Emily walking at the airport with a backpack on her back and her rolling suitcase with her bag of legs attached on top
Another fun challenge when flying is going through security. The TSA agents are not allowed to ask a person to remove their prosthesis, and although I have done it voluntarily in the past, that method doesn’t end up being faster than what I’m doing now. They also can’t make you take the shoe off your prosthesis because that can throw off a person’s alignment and create a fall risk. They fairly consistently swab my prosthesis, both shoes, and hands after I go through the machine to test for gunpowder, etc., so they usually just let me keep my shoes on when I go through the machine (once they realize I’m wearing a prosthesis). I am always friendly with the agents, but if it seems as though I’m the first amputee they’ve had come through their line I explain the process of testing my hands, shoes, and prosthesis to them so we can move the process along a little faster. This isn’t usually an issue in a busy airport like Denver, but I sometimes run into it when flying out of a smaller airport (like the one in Savannah this morning). On other thing to note is that I also wear clothes that show my prosthesis as that seems to make things go more smoothly. As an aside and relevant to non-amputees as well, I also don’t wear anything that requires a belt, wear minimum jewelry, and I make sure my liquids are on the top of my bag so they’re easy to pull out of my bag for security – these are strategies that have also allowed me to get through the line with more ease.

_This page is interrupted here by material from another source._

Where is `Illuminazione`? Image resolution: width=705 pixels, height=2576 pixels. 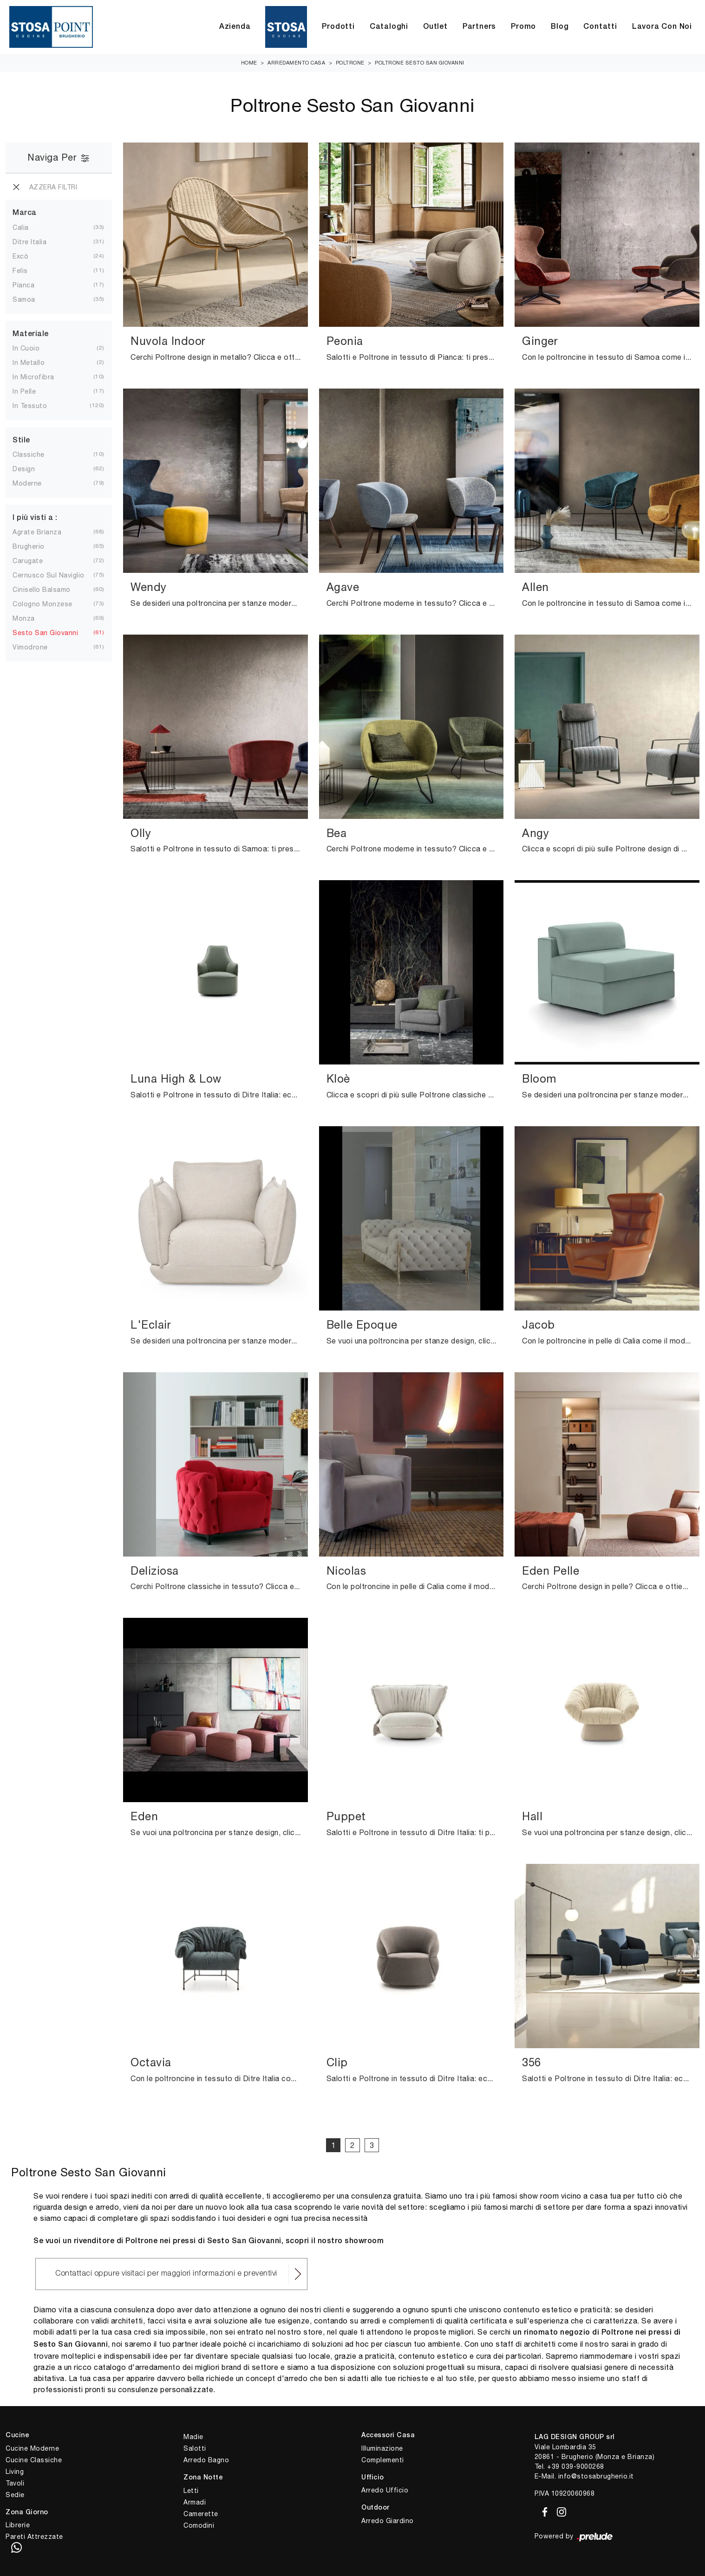 Illuminazione is located at coordinates (382, 2448).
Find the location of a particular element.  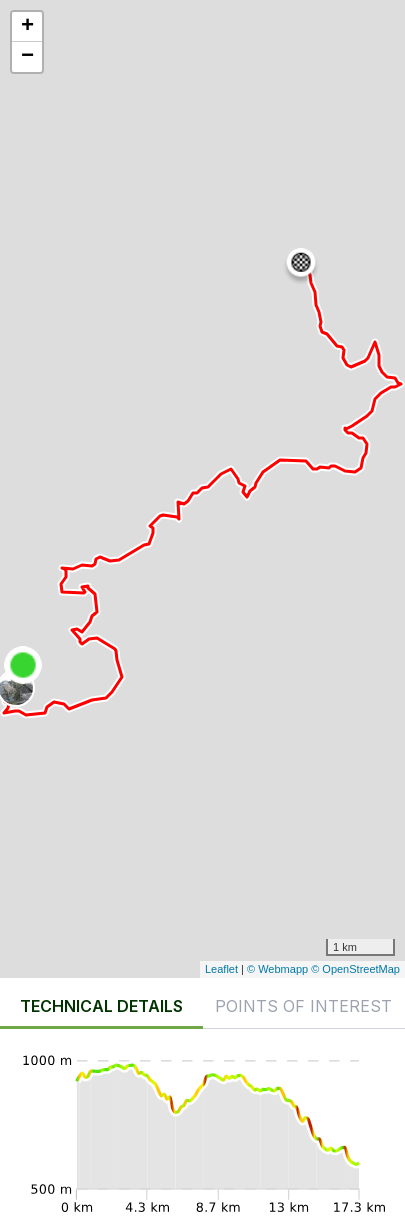

Points of interest is located at coordinates (303, 1006).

Another additional potential challenge is overhead bin space. If the flight is full (when are they not these days) and I’m in a late boarding group, I will sometimes utilize the pre-boarding option so I can make sure I will have space in the overhead bin. This again goes to me not wanting to risk my legs being lost or delayed in transit. That said, I will also often offer to check my roller bag with my clothes and other items if they are seeking volunteers to check their bags at the gate because although I would be sad if my clothes (especially my Skirt Sports) were lost or delayed, those are much more easily replaceable than my legs.
In summary, be nice, know your rights, and pack strategically in a way that allows you to avoid checking your legs and also gives you the ability to move quickly through the airport and hopefully your next plane trip will go as smoothly as possible.